MADRID — Spain inched out of its two-year recession with timid growth in the third quarter, the country’s central bank said on Wednesday, fuelling fragile hopes of a broader eurozone recovery.
News that the zone’s fourth-biggest economy may be on the mend followed signs that the bloc was heading out of its five-year crisis, but analysts warned the recovery was still slow and risk-bound.
After nine straight quarters of contraction in the second trough of a double-dip recession, the Spanish economy grew by 0.1 percent, the Bank of Spain said in a report.
The rate at which jobs were being destroyed in the recession, which has thrown millions out of work and driven up poverty, eased to its slowest rate since the start of the crisis in 2008, it added.
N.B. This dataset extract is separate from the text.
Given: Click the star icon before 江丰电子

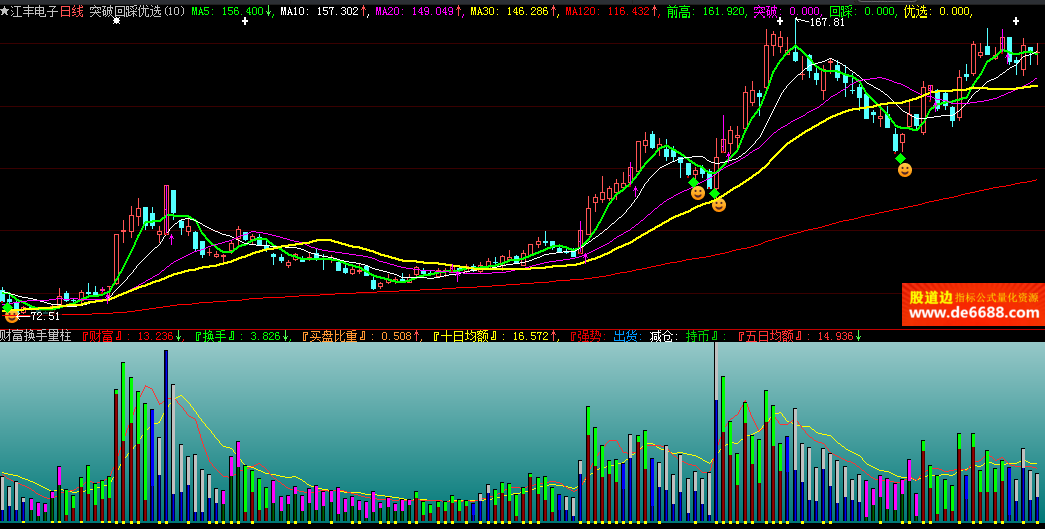Looking at the screenshot, I should pyautogui.click(x=5, y=11).
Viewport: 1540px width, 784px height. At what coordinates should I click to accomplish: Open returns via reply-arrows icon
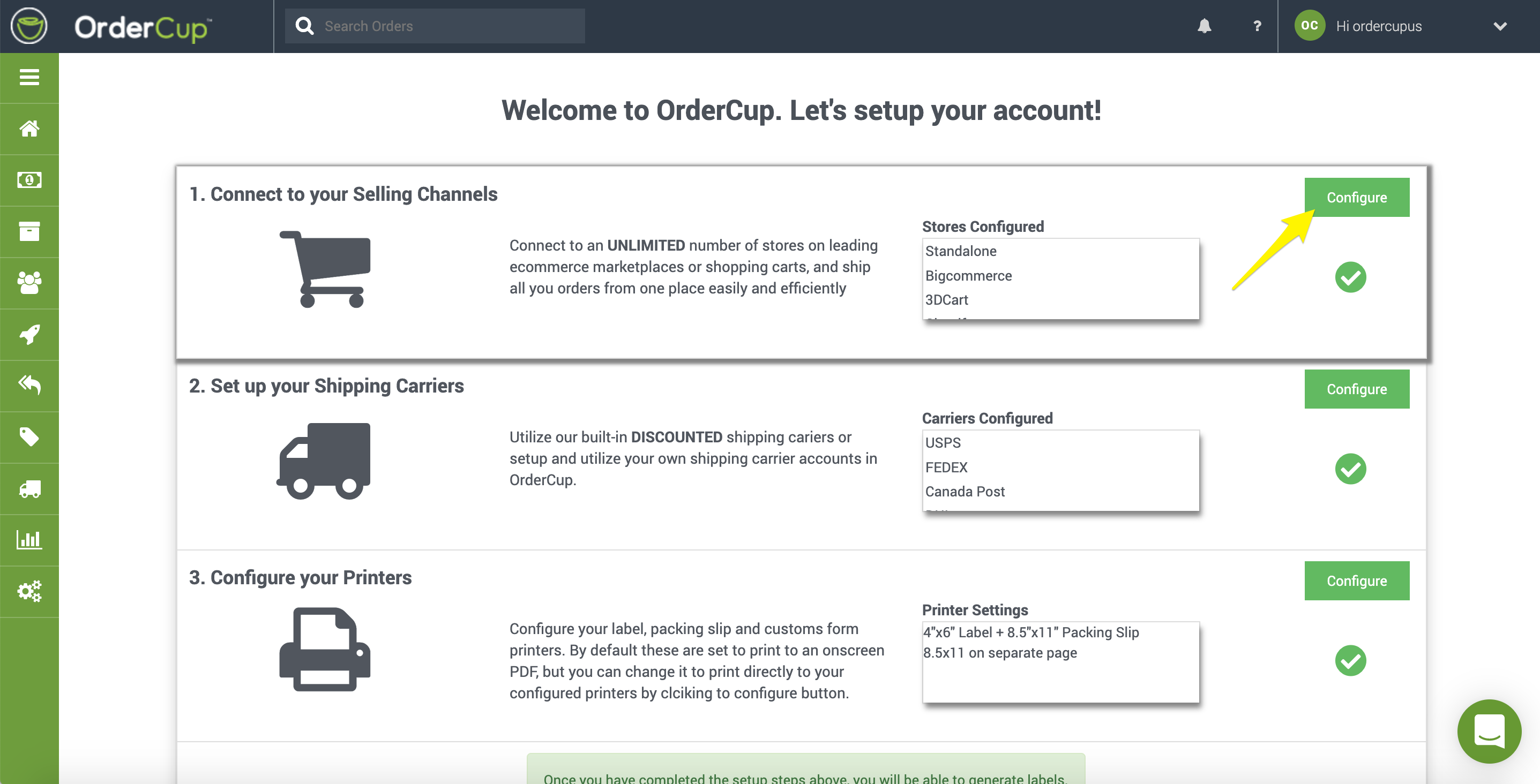(29, 385)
“In the third quarter, the Spanish economy extended the gradual improvement that it has been observing since the start of the year.”
The bank’s quarterly estimates are usually confirmed by the government’s official figures, due later this month.
The rate of destruction of jobs was 0.1 percent, “the least unfavorable rate since the start of the crisis” that erupted in 2008 with the collapse of a building boom, the bank said.
The jobless rate was a huge 26.3 percent in the second quarter, according to the government’s latest figure.
Separately the economy ministry said that Spain slashed its trade deficit in August by 42.5 percent to 1.8 million euros ($2.5 million).
The government has been trumpeting exports as one of the motors to drive the country out of its slump.
“As the slide in domestic demand peters out, the ongoing surge in exports will drive growth” in Spain, wrote analyst Holger Schmieding of Berenberg bank.
The positive data from Spain — which was a focus of anxieties for the eurozone’s stability last year — reflected signs of recovery in European countries hit by the financial crisis, such as Greece, Ireland and Portugal.
Schmieding said this was thanks to the supportive action by the European Central Bank last year.
“The worst is over. One by one, the euro crisis countries are returning to growth after a savage adjustment recession,” the analyst wrote on Wednesday.
France, the eurozone’s second-biggest economy, has confirmed that it exited recession in the second quarter.
A recent estimate by statistics institutes in France, Germany and Italy forecast that the eurozone overall would return to timid growth of 0.1 percent in the third quarter.
Other analysts warned of tough challenges to the recovery, however, with banks still reluctant to lend.
Spanish unions and the political opposition say ordinary people will continue to suffer from unemployment and public spending cuts.
“We expect private deleveraging together with tight financial conditions and the ongoing adjustment in the housing sector to continue to cap any significant economic growth in Spain in the following years,” wrote analysts from Citi bank in a report on Wednesday.
The Bank of Spain said eurozone forecasts indicate that “the recovery will gradually consolidate as internal demand strengthens”.
But it cautioned that the recovery was so far “only modest, fragile and subject to downside risks.”
Spain’s conservative government is forecasting an overall decline of 1.3 percent output in 2013 before a return to growth of 0.7 percent over 2014.
It forecasts an unemployment rate of 26.6 percent his year and 25.9 percent in 2014.
The International Monetary Fund has warned Spain’s rate will stay above 25 percent until 2018.
Ben May, an economist at London-based research group Capital Economics, wrote in a note: “We doubt that the economy will generate a strong enough recovery to bring the unemployment rate and public debt down significantly over the next couple of years.”